Market reform, insider trading and the FCPA continue to
dominate securities regulation and enforcement, along with the budget short
falls at the SEC. The inability of law makers on to agree on a budget and
furnish the SEC with the necessary funding is impacting operations and the
ability of the enforcement division to carry out its mission. All sides of the
political spectrum claim to support law enforcement. Yet the stale mate on
Capital Hill continues.
Nevertheless, the SEC and DOJ continued to bring
significant actions this week. The so-called expert network investigation
continues to expand. DOJ and the SEC brought additional charges against four
more individuals. The charges go beyond the expert network. Prosecutors made it
clear that the inquiry will continue for a considerable period of time.

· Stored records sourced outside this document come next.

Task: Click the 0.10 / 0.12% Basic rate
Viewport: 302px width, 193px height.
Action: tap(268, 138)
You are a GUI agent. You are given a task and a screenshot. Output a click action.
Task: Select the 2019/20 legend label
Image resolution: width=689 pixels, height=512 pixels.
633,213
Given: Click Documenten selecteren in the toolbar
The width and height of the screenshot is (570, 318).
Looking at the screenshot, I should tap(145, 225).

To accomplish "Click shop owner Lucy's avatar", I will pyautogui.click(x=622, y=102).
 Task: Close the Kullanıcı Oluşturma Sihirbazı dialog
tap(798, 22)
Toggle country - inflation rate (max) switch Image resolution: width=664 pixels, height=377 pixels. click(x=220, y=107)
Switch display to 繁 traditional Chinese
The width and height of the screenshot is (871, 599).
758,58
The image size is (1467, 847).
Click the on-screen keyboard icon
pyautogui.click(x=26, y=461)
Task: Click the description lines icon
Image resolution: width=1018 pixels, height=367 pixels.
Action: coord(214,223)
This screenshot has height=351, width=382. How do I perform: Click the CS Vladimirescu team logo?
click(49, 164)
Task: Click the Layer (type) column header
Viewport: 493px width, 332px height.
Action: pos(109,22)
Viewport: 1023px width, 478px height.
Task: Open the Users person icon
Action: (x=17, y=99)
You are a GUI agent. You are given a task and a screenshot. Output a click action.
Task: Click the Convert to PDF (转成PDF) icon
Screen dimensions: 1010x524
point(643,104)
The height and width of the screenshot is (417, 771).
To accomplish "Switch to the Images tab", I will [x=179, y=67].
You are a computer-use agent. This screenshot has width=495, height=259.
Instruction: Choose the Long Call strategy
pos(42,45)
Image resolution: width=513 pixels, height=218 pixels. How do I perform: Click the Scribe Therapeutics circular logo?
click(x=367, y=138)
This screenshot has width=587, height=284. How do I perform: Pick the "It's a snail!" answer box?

While
brining these cases the SEC prevailed in another insider trading trial The CFTC
also won a verdict in a commodity pool case.
Finally, the FCPA continues to be a key focus for
government prosecutors and the SEC. DOJ and the Commission filed more settled
FCPA cases this week.
Market reform and the SEC
Dodd-Frank Section 939A: The SEC continued to implement Dodd-Frank this
week, proposing rules which would remove credit ratings as one of the
conditions for companies seeking to use short form registration when
registering securities for public sale. Section 939A of the Act requires
federal agencies to examine how regulations rely on rating agencies and, if
appropriate, remove that requirement. The proposal this week is the first of a
series planned by the Commission.
Significant speeches at SEC Speaks:
- SEC Chairman Schapiro addressed topics which include
the restructuring of OCIE, improving market structure and the impact of the
budget shortfall (here).
- SEC Commissioner Aguilar noted in part that the enforcement
division must bring cases with obvious deterrent effect in which remedies are
calibrated to be meaningful and not routine. He also discussed the impact of
the underfunding of the agency (here).
- SEC Commissioner Kathleen Casey discussed the question
of the retroactivity of certain provisions of Dodd-Frank (here).
SEC Enforcement
Insider trading: SEC v. Gowrish,
09-CV-5883 (N.D. Cal. Filed Dec. 16, 2009) is an action against Vinayak
Gowrish, formerly an associate in the San Francisco office of TPG Capital, L.P,
a global private investment firm. A jury found him liable for insider trading.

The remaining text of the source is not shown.